Exotic animal diseases communications strategy: August 2022
This communications strategy is for use in the event of a disease outbreak, whether a major outbreak with widespread disease, or a more limited incident.
12.1 This Communications Strategy has outlined what will happen in the event of an outbreak. However, there are a range of measures that can be put in place in advance of an outbreak that will help in the Strategy's implementation.

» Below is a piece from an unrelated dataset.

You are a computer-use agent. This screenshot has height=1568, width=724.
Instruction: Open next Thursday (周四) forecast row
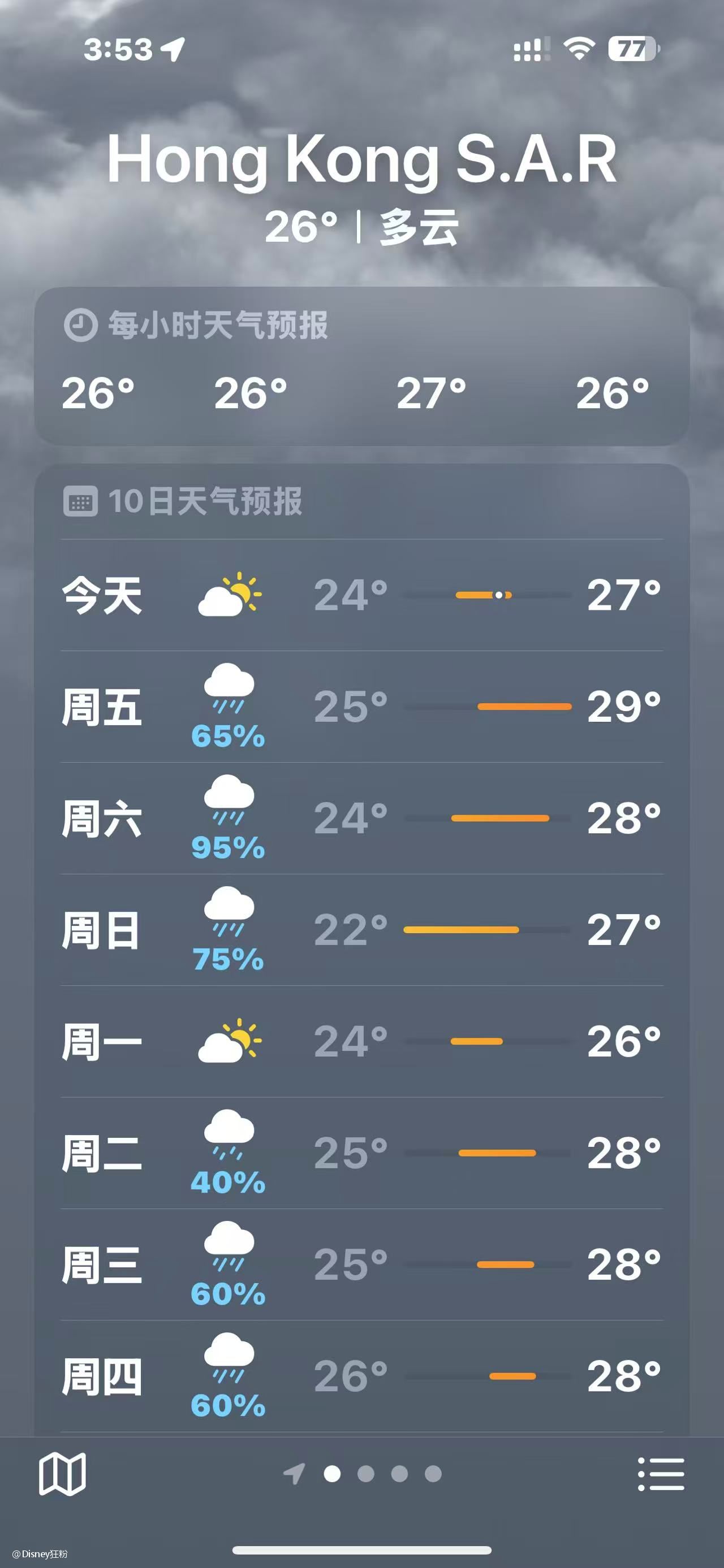point(361,1376)
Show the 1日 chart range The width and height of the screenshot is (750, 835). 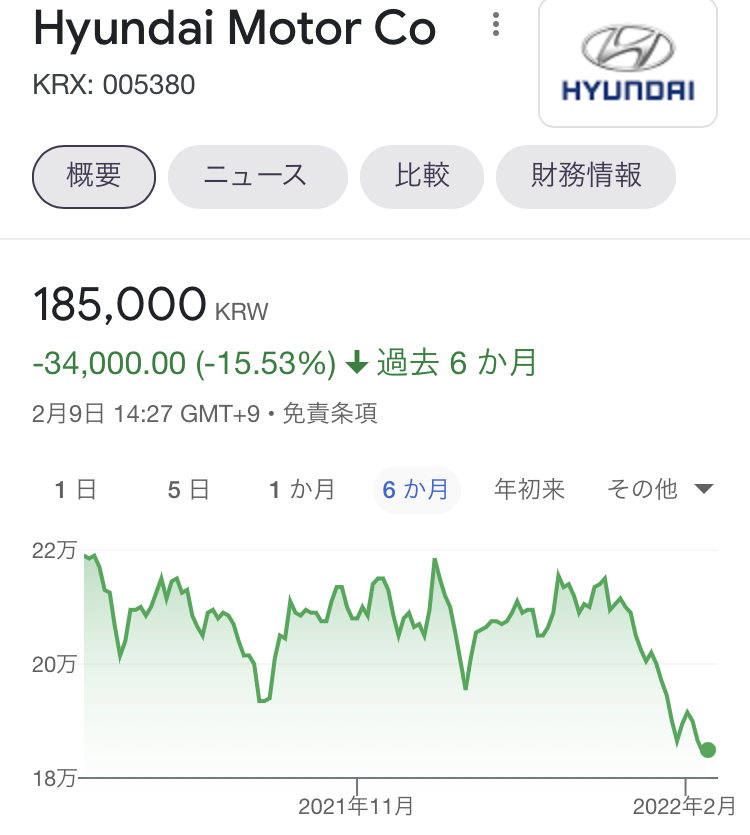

12.2 It is essential to develop an understanding of how other organisations will respond in an outbreak. Scottish Government, APHA, other administrations, operational partners and key industry stakeholders exercise together regularly to test contingency plans and procedures. As well as rehearsing the functions that would be delivered, these exercises provide an opportunity to test the Communications Strategy and identify any issues or gaps. Building a clear mutual understanding of roles and responsibilities helps foster a co-ordinated approach to communications in the event of a disease outbreak.
Engagement with stakeholders
12.3 During any disease outbreak, information will enter the public domain from a variety of sources and much of this will flow from stakeholder organisations. These bodies have an important role in reinforcing Scottish Government messages, as well as communicating to their own members and audiences. The Scottish Government's Animal Health and Welfare Division has well established and clear lines of communication with Scottish stakeholder groups and is committed to two-way communications with stakeholders.
12.4 Stakeholders have an important role to play during an outbreak in terms of supporting the disease response, as well as communicating messages to their own members and audiences. Advance notice allows them to prepare internally and activate their own contingency procedures, as well as giving them access to essential information. Failing to engage with all stakeholders in the early stages of a disease outbreak could hinder the response efforts. Therefore, it is essential to identify the target audiences, the level of information they require and the best ways of communicating with them. A communications matrix (see Appendix A) has been included to help ensure that communications are tailored to the relevant audiences and delivered by the most appropriate means.
12.5 When conducting post-outbreak wash-ups, it is important to get the views of all who were involved in disease control, consequence management and communication activities, including those of stakeholders. This will allow all involved to identify issues relevant to their own strategies, and see how individual approaches to communications complemented those of other organisations. The issues/lessons identified allow all involved to identify improvements and refine their respective communications plans.